When you are warming up by pairs, take a look at the height of each blade above the water (it is useful to look at hand heights as well, but this is not so easy from the cox seat). At square blades the blade should pass a 1 or 2 inches above the water surface, and on the draw should be pulled through 1 or 2 inches below the water surface.
If you see that one of the blades is very high above the water every stroke and the rower’s hands are not too low on the recovery, one solution is to get that person to remove a washer. This lowers the point at which the blade is pivoted, and so in order to pull through at the same height, the rower will carry his blade closer to the water. The same effect would be achieved by making the rower sit on a seat pad.
On the other hand, if a person is having difficulty getting their blade across the water on the recovery (especially at square blades) – i.e. if the blade bottom ticks or scrapes the water on the recovery or worse and the rower has difficulty getting his hands over his legs – then that rower probably needs a washer added.
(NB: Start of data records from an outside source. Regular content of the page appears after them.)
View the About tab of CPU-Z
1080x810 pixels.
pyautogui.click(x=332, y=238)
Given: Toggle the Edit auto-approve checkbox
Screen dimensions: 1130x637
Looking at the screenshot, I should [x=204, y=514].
This all assumes that a rower has a proper “natural” height at which they draw the oar handle toward them, or carry it away from them. By adjusting washers, you are allowing them to maintain this “natural” height and are adjusting the boat to fit the rower.
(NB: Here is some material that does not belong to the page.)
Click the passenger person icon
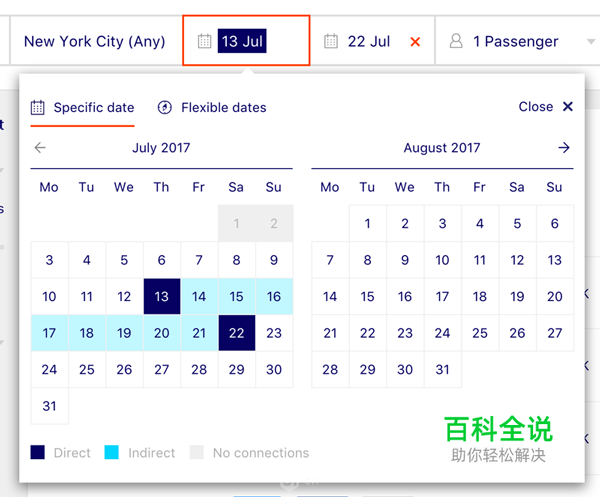 pyautogui.click(x=456, y=42)
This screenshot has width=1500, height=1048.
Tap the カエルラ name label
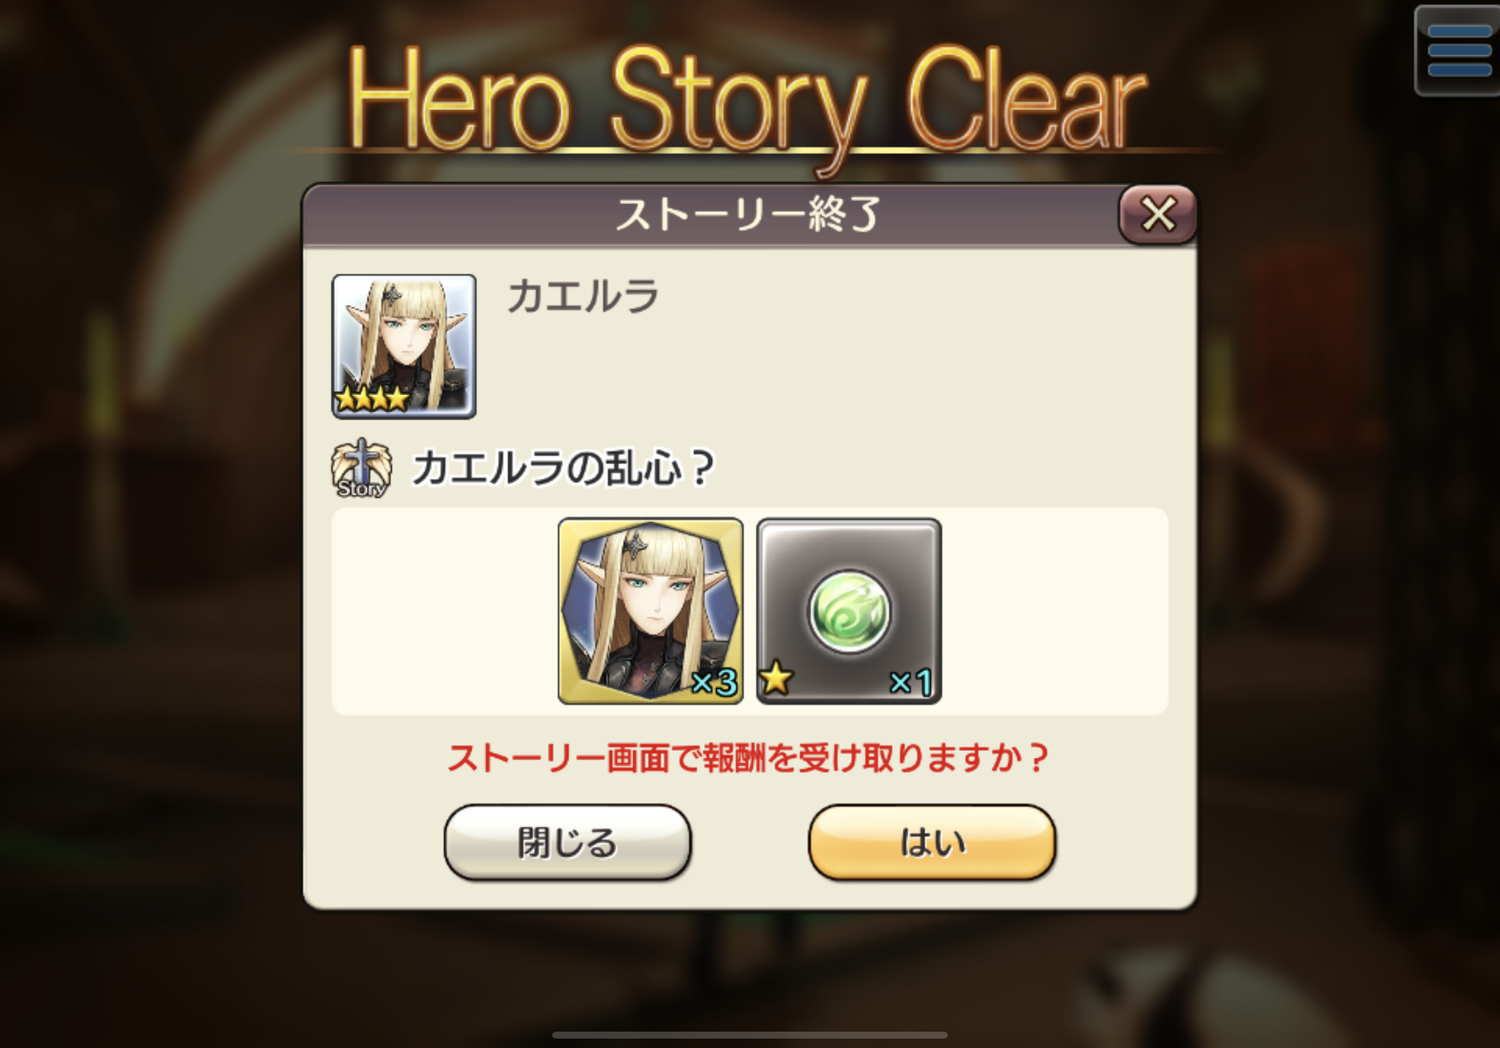point(583,296)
Novice rowers will not have a “natural” height; they must learn this. This is why extended periods of square blade rowing are useful — it teaches the necessary height differences between the drive and the recovery.
As the differences are learned, seat cushions (risers) and washers can be adjusted so that, on the drive, the rower can draw the oar through with the hands pulling to just below the sternum without the blade washing out.
Taller folks will pull below this mark due to their longer torsos. Shorter folks may have difficulty clearing their thighs if they are adjusted to this height, and may need to pull in higher to maintain clearance when rowing square blades on the recovery.
In general, the fewer washers under the pin, the more stable the boat. If the boat feels floppy, removing washers will generally eliminate the floppiness.
Different boats will need different adjustments; heavier boatings of rowers will generally require more washers underneath the pin. Lighter boatings of rowers will generally require fewer washers.